§ Data excerpts:
:::

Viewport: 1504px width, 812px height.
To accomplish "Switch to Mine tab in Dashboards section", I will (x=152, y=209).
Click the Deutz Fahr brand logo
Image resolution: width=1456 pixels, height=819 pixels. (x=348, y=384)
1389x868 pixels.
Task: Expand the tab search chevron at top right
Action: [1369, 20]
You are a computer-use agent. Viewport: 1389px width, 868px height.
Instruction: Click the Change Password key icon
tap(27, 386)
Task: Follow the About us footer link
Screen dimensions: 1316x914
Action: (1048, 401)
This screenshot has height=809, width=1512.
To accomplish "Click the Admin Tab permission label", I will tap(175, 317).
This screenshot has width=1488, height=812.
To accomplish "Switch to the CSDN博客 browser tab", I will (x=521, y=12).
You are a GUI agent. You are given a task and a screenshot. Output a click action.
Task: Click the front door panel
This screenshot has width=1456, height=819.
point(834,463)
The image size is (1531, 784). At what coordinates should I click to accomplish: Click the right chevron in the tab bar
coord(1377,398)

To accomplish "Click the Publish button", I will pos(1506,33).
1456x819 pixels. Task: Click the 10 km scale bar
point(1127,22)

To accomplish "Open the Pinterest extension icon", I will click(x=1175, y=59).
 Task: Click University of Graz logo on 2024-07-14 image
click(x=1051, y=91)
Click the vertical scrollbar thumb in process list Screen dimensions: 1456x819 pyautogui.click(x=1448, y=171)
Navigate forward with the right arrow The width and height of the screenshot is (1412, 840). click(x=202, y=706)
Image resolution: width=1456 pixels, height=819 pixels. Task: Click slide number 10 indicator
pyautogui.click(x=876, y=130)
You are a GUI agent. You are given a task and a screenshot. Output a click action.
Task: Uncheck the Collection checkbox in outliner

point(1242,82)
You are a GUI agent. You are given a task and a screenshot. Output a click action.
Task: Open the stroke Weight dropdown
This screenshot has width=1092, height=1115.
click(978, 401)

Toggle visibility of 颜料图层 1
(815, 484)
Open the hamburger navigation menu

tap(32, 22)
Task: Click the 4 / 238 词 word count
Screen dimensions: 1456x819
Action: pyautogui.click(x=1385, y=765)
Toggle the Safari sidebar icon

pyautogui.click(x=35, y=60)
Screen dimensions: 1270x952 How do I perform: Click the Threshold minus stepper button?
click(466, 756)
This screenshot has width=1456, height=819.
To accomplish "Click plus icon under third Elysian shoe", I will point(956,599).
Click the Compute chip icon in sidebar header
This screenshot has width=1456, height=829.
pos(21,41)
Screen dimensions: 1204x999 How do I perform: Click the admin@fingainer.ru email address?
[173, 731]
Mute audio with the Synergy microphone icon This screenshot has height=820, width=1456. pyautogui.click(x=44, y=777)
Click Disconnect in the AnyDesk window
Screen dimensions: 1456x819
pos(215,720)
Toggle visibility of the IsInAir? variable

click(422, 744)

:::

§ Task objective: The full listing above is to be retyped exactly.

§ Result of the exercise:
Viewport: 1504px width, 812px height.
To accomplish "Switch to Mine tab in Dashboards section", I will (x=152, y=209).
Click the Deutz Fahr brand logo
Image resolution: width=1456 pixels, height=819 pixels. (x=348, y=384)
1389x868 pixels.
Task: Expand the tab search chevron at top right
Action: [1369, 20]
You are a computer-use agent. Viewport: 1389px width, 868px height.
Instruction: Click the Change Password key icon
tap(27, 386)
Task: Follow the About us footer link
Screen dimensions: 1316x914
Action: (1048, 401)
This screenshot has height=809, width=1512.
To accomplish "Click the Admin Tab permission label", I will tap(175, 317).
This screenshot has width=1488, height=812.
To accomplish "Switch to the CSDN博客 browser tab", I will (x=521, y=12).
You are a GUI agent. You are given a task and a screenshot. Output a click action.
Task: Click the front door panel
This screenshot has width=1456, height=819.
point(834,463)
The image size is (1531, 784). At what coordinates should I click to accomplish: Click the right chevron in the tab bar
coord(1377,398)

To accomplish "Click the Publish button", I will pos(1506,33).
1456x819 pixels. Task: Click the 10 km scale bar
point(1127,22)

To accomplish "Open the Pinterest extension icon", I will click(x=1175, y=59).
 Task: Click University of Graz logo on 2024-07-14 image
click(x=1051, y=91)
Click the vertical scrollbar thumb in process list Screen dimensions: 1456x819 pyautogui.click(x=1448, y=171)
Navigate forward with the right arrow The width and height of the screenshot is (1412, 840). click(x=202, y=706)
Image resolution: width=1456 pixels, height=819 pixels. Task: Click slide number 10 indicator
pyautogui.click(x=876, y=130)
You are a GUI agent. You are given a task and a screenshot. Output a click action.
Task: Uncheck the Collection checkbox in outliner

point(1242,82)
You are a GUI agent. You are given a task and a screenshot. Output a click action.
Task: Open the stroke Weight dropdown
This screenshot has width=1092, height=1115.
click(978, 401)

Toggle visibility of 颜料图层 1
(815, 484)
Open the hamburger navigation menu

tap(32, 22)
Task: Click the 4 / 238 词 word count
Screen dimensions: 1456x819
Action: pyautogui.click(x=1385, y=765)
Toggle the Safari sidebar icon

pyautogui.click(x=35, y=60)
Screen dimensions: 1270x952 How do I perform: Click the Threshold minus stepper button?
click(466, 756)
This screenshot has width=1456, height=819.
To accomplish "Click plus icon under third Elysian shoe", I will point(956,599).
Click the Compute chip icon in sidebar header
This screenshot has width=1456, height=829.
pos(21,41)
Screen dimensions: 1204x999 How do I perform: Click the admin@fingainer.ru email address?
[173, 731]
Mute audio with the Synergy microphone icon This screenshot has height=820, width=1456. pyautogui.click(x=44, y=777)
Click Disconnect in the AnyDesk window
Screen dimensions: 1456x819
pos(215,720)
Toggle visibility of the IsInAir? variable

click(422, 744)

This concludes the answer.